The major reason for a visit is that the lake’s high salinity makes the water so buoyant that it’s literally impossible to sink; Olympic swimmers and hopeless paddlers alike become bobbing corks. As you walk in (bring flip-flops: beaches tend to be gravelly), you’ll feel your feet being forced up from under you – you couldn’t touch the bottom if you tried, and if you lie back you’ll find the water supports you like a cradle. You ride too high in the water to swim: should you attempt a few strokes you’ll probably just splash ineffectually – and may also get water in your eyes, which is a very unpleasant experience. The salty water will also make you very aware of every cut and blemish: avoid shaving for 24 hours before a dip. Nonetheless, the sensation of floating unaided and silent on a flat, hot sea surrounded by hazy mountains is worth the discomfort.
Other diversions include covering yourself in the hot, sulphurous black mud that collects in pools on the beach; letting it dry in the sun before washing it off will leave you with tingling muscles and baby-soft skin.

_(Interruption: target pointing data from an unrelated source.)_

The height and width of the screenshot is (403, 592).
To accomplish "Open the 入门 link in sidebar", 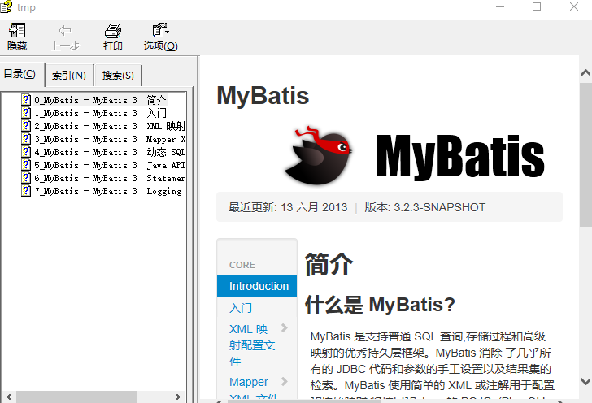I will [x=241, y=308].
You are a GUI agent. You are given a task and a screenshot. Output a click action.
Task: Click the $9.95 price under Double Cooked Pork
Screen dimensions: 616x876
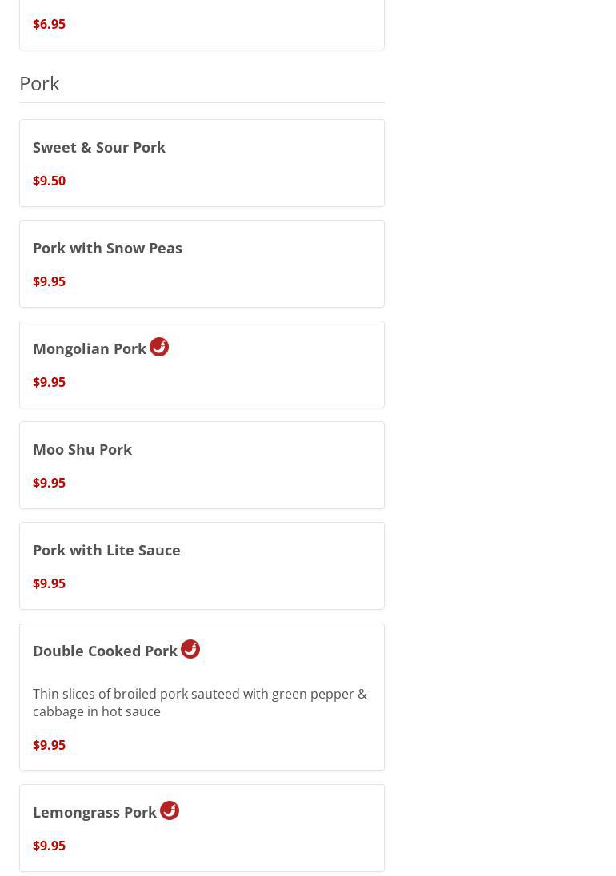coord(49,745)
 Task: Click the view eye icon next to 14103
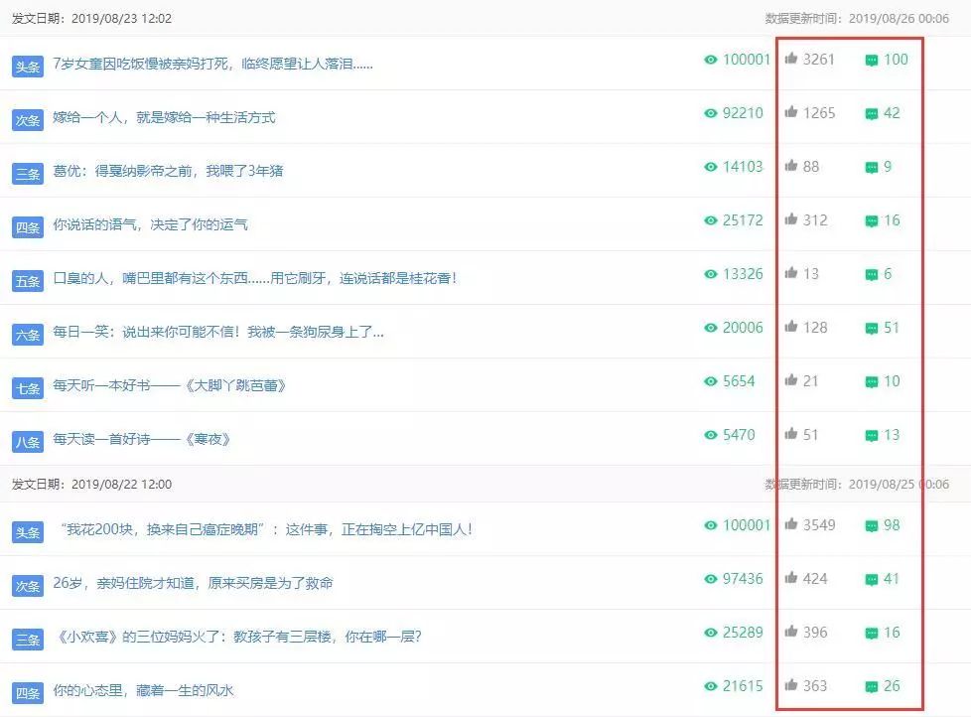click(x=710, y=167)
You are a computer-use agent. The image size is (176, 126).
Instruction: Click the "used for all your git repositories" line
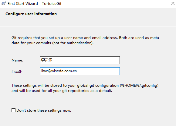(x=62, y=91)
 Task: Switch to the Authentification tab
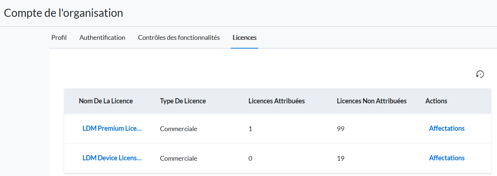(102, 38)
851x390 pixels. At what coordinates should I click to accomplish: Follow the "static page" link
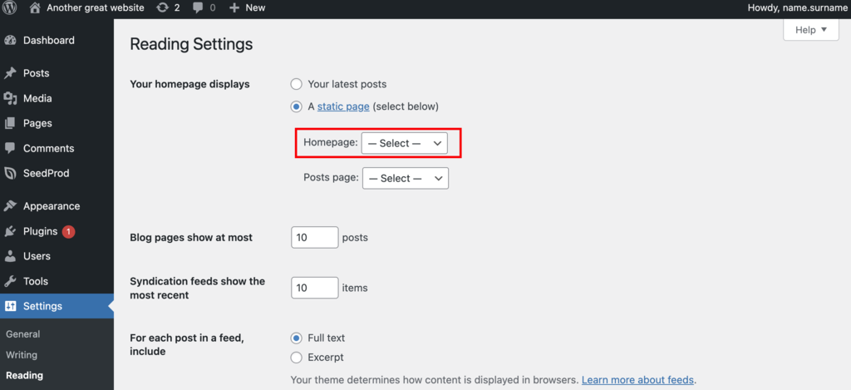pyautogui.click(x=343, y=106)
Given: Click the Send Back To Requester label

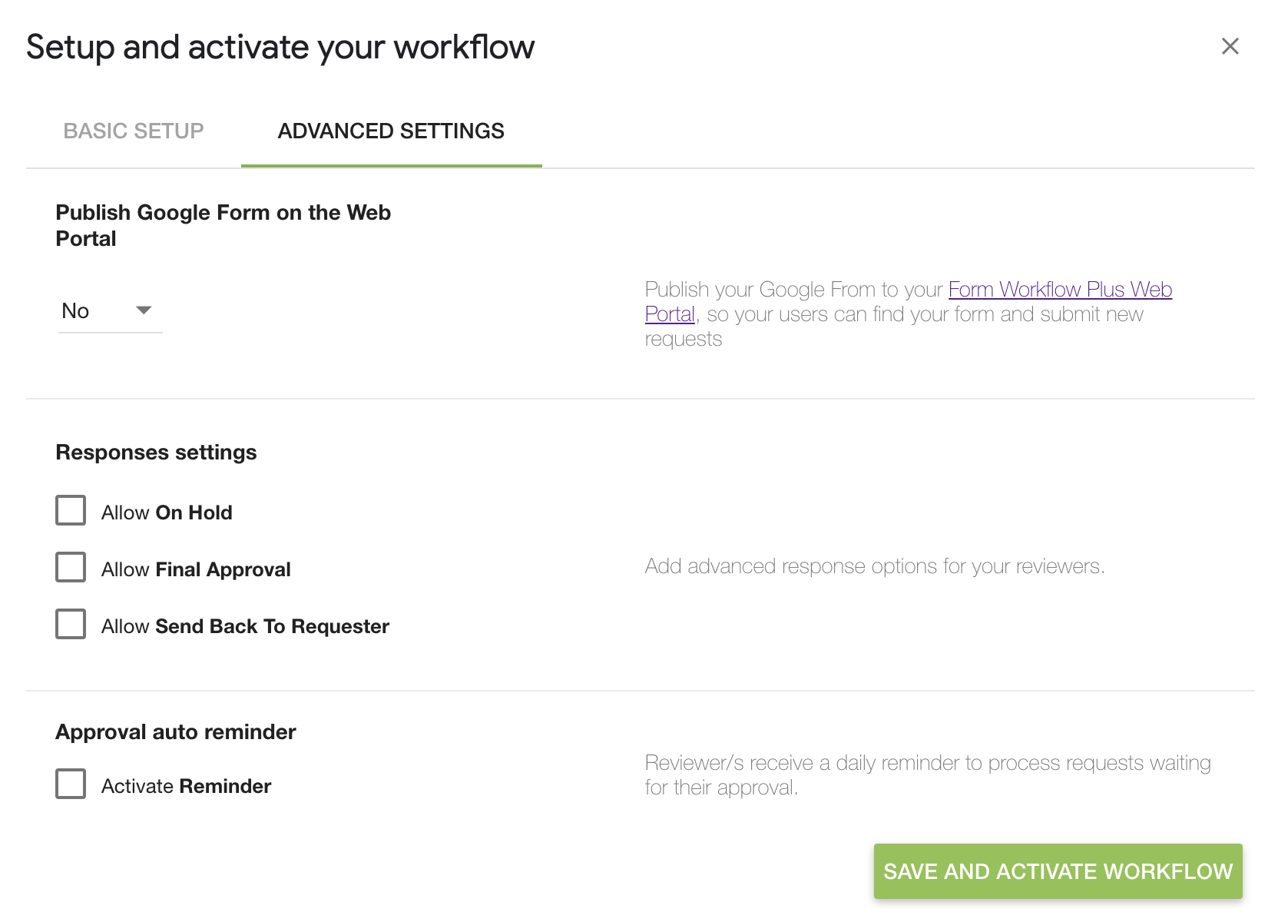Looking at the screenshot, I should click(x=245, y=625).
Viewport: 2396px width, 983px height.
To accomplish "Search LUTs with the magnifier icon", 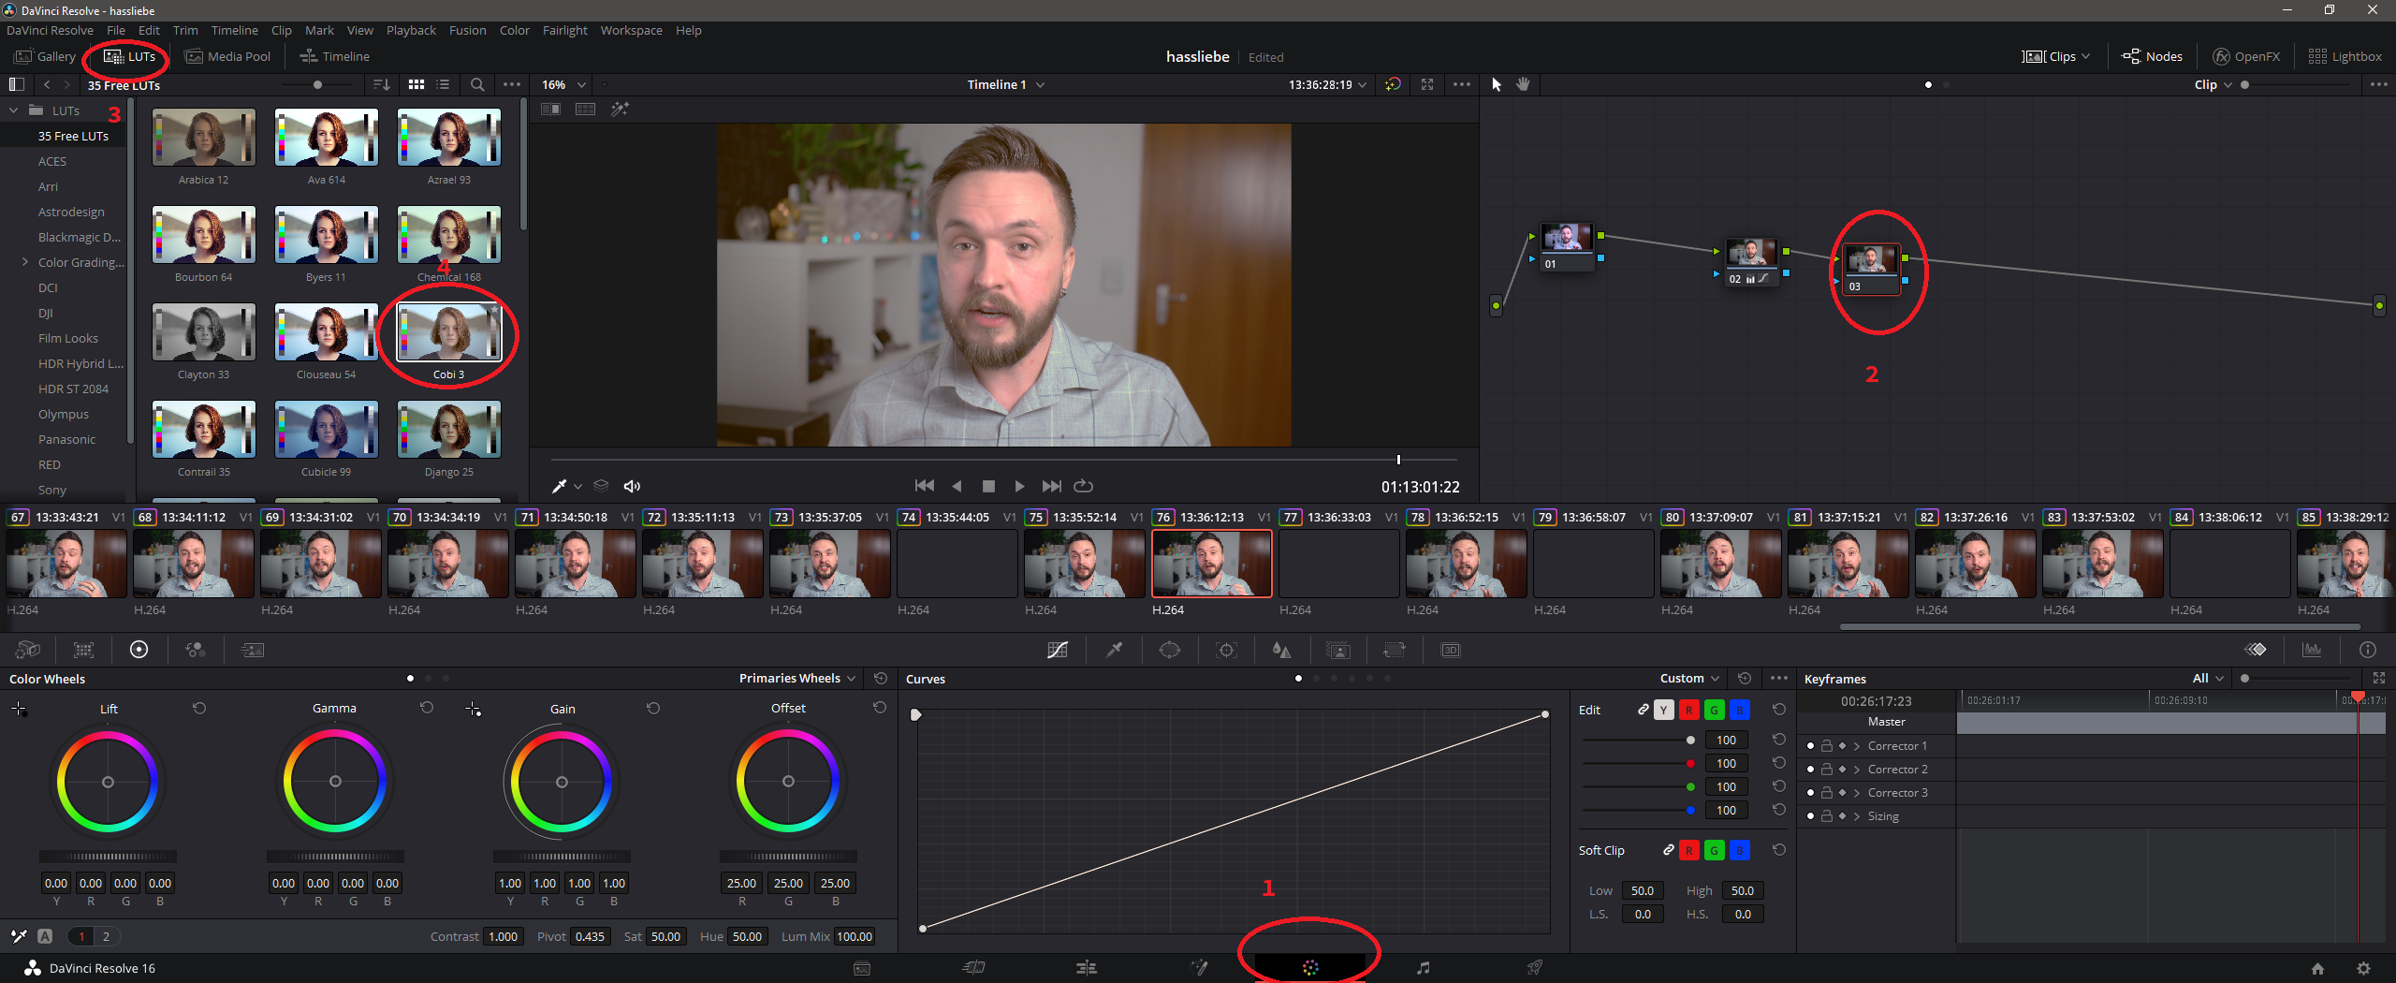I will pos(477,84).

Scorching heat (well over 40°C in summer) and exceptionally low humidity make dehydration a danger: while you’re out in the open you should be drinking twice or three times as much water as normal to compensate.
The Dead Sea is a popular spot for a weekend outing: roads, hotels and facilities can get crowded on Fridays and holidays. Bikinis and regular swimwear are fine at the private (paid) beaches, but elsewhere a T-shirt and long shorts are a minimum. One thing to bear in mind, if you’re planning a dip but want to avoid the big hotels, is that you should make sure you have access to a freshwater shower: Dead Sea brine is thick and oily, and leaves an uncomfortable layer of salt on your skin that you’ll want to wash off before dressing. Lastly, expect flies – lots of them.